A stroke they told her. Too much stress, they said, with the move, the house, your ridiculous desires she imagined them saying. The paint barely dry and she was driving the sedan north to Pennsylvania. Packed full with all she could salvage: photo albums, dishes, clothes, tablecloths, a house plant, but had to leave the new furniture, the shiny kitchen appliances, the ocean. North to her daughter's house. A temporary arrangement. "As soon as Hap gets better," she promised her daughter, her namesake Grace. "OK Mom, as long as needs be. The boys can share a room and you can have the back bedroom," knowing that her mother really meant "as soon as he dies."

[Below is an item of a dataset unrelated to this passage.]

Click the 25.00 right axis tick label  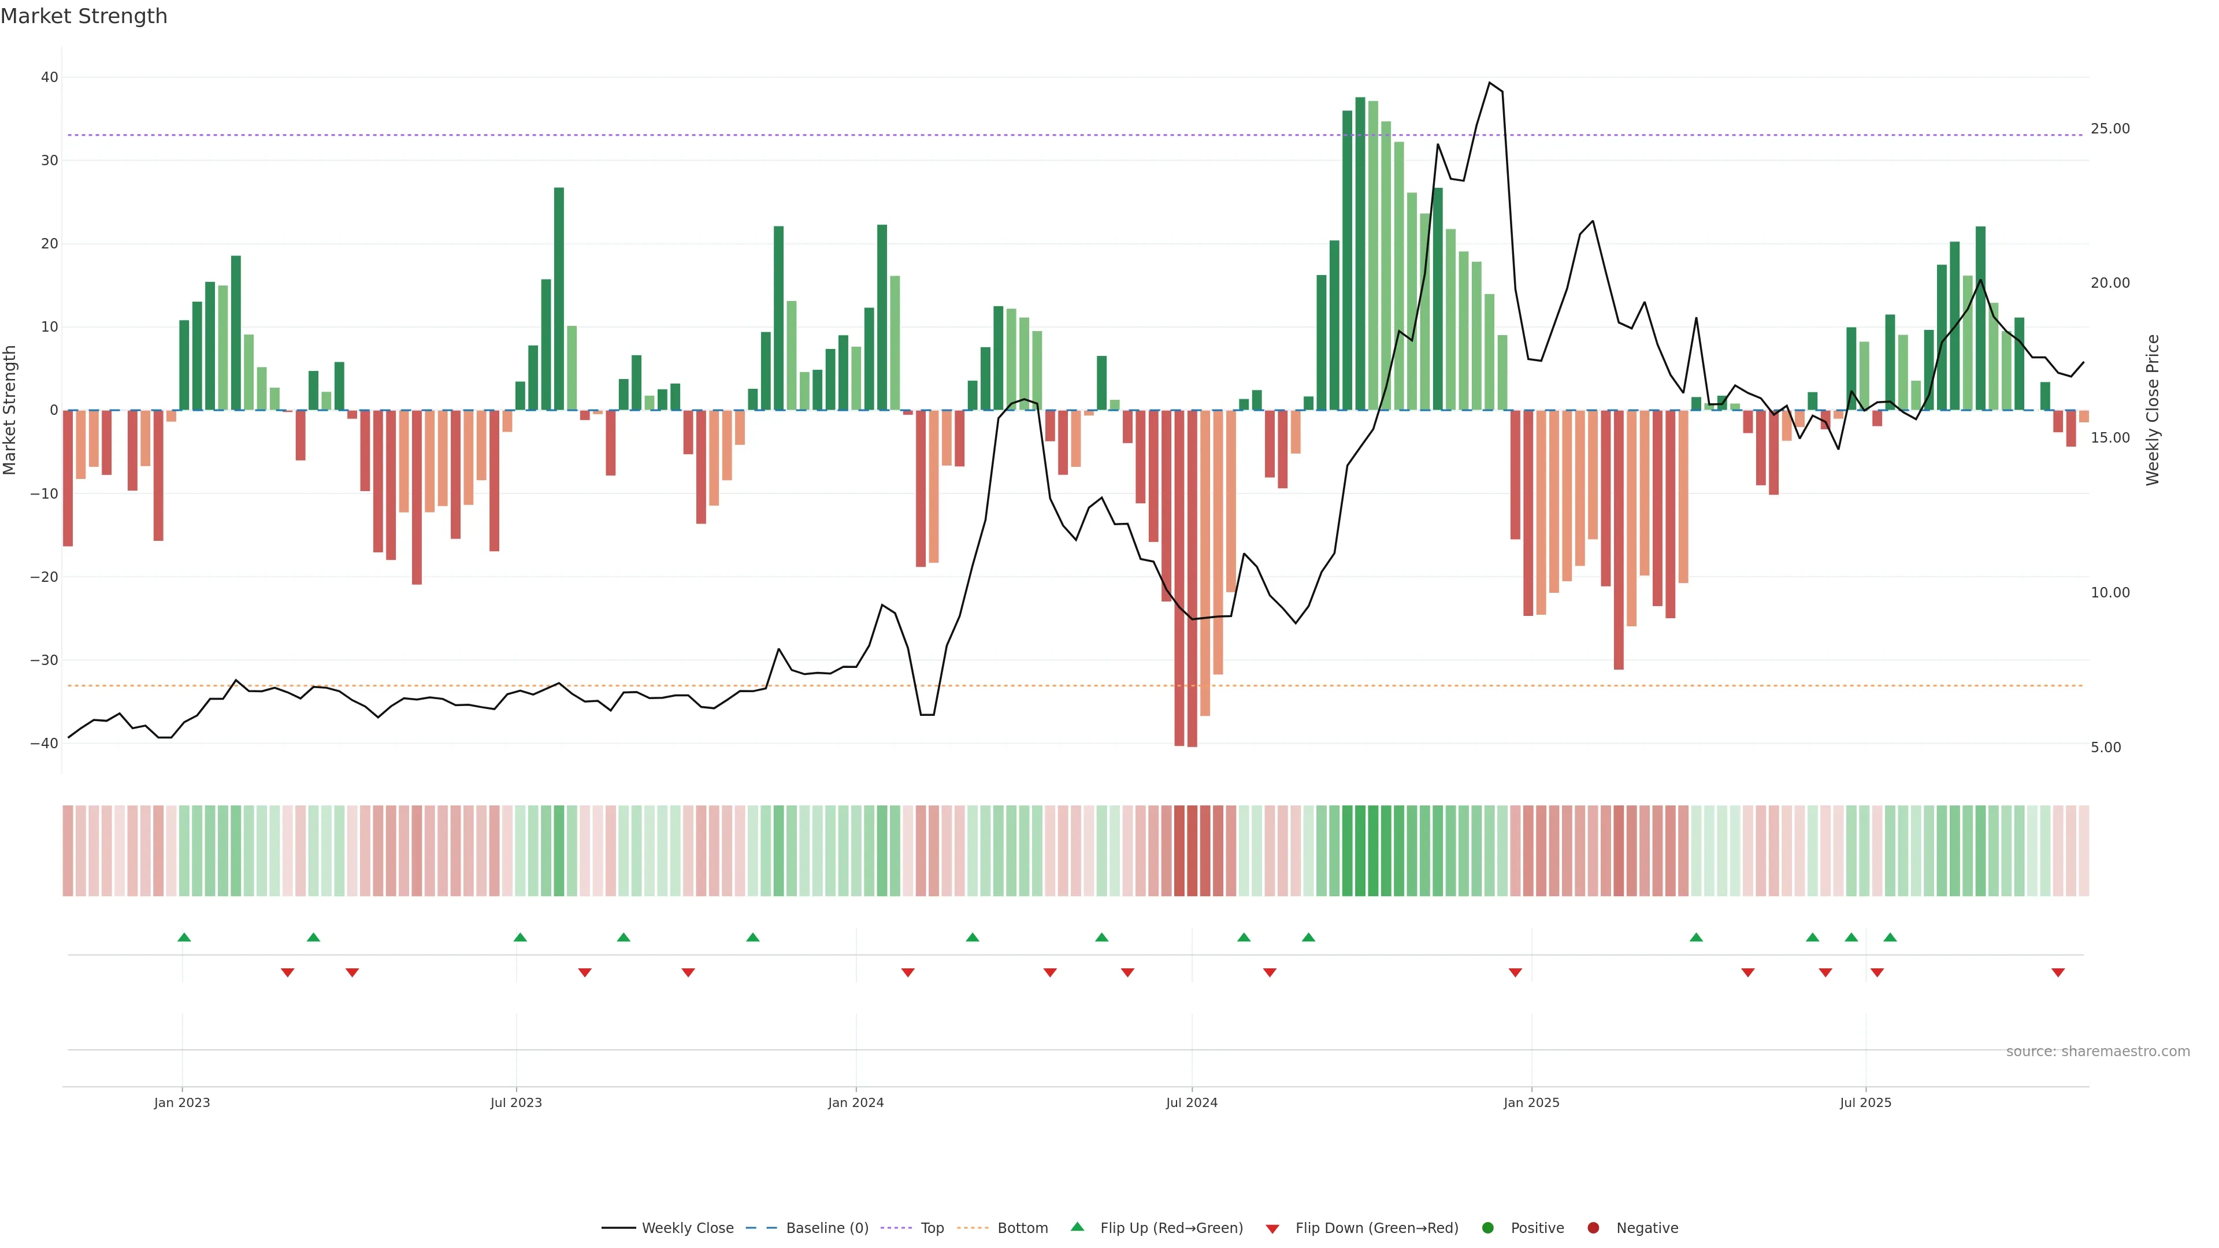coord(2110,129)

Her eldest grandson, ten years old, tore off his posters of Mickey Mantle and retaped them onto his younger brother's walls. It was HER room now. Hap couldn't climb the stairs, so he slept in the living room behind a sheet.
Ten years later Hap died. She didn't leave as promised but stayed in the room. She couldn't imagine moving back to Florida now, at fifty years old and alone. Plus without a house payment, she could spend his pension as she wished. It would last for years. Good thing too, because she, my great-grandmother, is still alive at ninety-six years of age. And she's still living in the back bedroom.